### WHAT YOU ARE ASKED TO DO
Word for word, repeat all of the entries below.

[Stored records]
_ _ _ _ _
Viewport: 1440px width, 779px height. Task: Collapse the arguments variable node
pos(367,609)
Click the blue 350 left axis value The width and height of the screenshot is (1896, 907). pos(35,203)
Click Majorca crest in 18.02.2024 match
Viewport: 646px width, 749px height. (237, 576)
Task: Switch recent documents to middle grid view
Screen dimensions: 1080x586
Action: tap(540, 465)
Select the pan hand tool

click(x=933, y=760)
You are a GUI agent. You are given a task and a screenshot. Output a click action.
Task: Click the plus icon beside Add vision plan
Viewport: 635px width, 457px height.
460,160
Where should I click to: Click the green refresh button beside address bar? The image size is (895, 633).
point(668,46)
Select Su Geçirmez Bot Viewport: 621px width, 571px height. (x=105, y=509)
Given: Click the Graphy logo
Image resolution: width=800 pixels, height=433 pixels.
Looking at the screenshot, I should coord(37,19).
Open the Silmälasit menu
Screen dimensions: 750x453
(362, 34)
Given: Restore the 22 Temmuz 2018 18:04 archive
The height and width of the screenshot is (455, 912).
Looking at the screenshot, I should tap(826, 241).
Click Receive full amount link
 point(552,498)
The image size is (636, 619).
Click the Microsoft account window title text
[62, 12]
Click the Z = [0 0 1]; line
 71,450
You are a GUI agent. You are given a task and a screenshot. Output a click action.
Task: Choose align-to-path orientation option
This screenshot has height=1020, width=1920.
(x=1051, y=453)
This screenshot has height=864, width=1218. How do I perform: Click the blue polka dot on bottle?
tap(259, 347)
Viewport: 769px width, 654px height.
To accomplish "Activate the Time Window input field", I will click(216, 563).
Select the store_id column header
_ _ _ _ _
### SOLUTION
Viewport: 1440px width, 779px height. Task: Collapse the arguments variable node
pos(367,609)
Click the blue 350 left axis value The width and height of the screenshot is (1896, 907). pos(35,203)
Click Majorca crest in 18.02.2024 match
Viewport: 646px width, 749px height. (237, 576)
Task: Switch recent documents to middle grid view
Screen dimensions: 1080x586
Action: tap(540, 465)
Select the pan hand tool

click(x=933, y=760)
You are a GUI agent. You are given a task and a screenshot. Output a click action.
Task: Click the plus icon beside Add vision plan
Viewport: 635px width, 457px height.
460,160
Where should I click to: Click the green refresh button beside address bar? The image size is (895, 633).
point(668,46)
Select Su Geçirmez Bot Viewport: 621px width, 571px height. (x=105, y=509)
Given: Click the Graphy logo
Image resolution: width=800 pixels, height=433 pixels.
Looking at the screenshot, I should coord(37,19).
Open the Silmälasit menu
Screen dimensions: 750x453
(362, 34)
Given: Restore the 22 Temmuz 2018 18:04 archive
The height and width of the screenshot is (455, 912).
Looking at the screenshot, I should tap(826, 241).
Click Receive full amount link
 point(552,498)
The image size is (636, 619).
Click the Microsoft account window title text
[62, 12]
Click the Z = [0 0 1]; line
 71,450
You are a GUI agent. You are given a task and a screenshot. Output a click action.
Task: Choose align-to-path orientation option
This screenshot has height=1020, width=1920.
(x=1051, y=453)
This screenshot has height=864, width=1218. How do I perform: Click the blue polka dot on bottle?
tap(259, 347)
Viewport: 769px width, 654px height.
To accomplish "Activate the Time Window input field", I will click(216, 563).
Select the store_id column header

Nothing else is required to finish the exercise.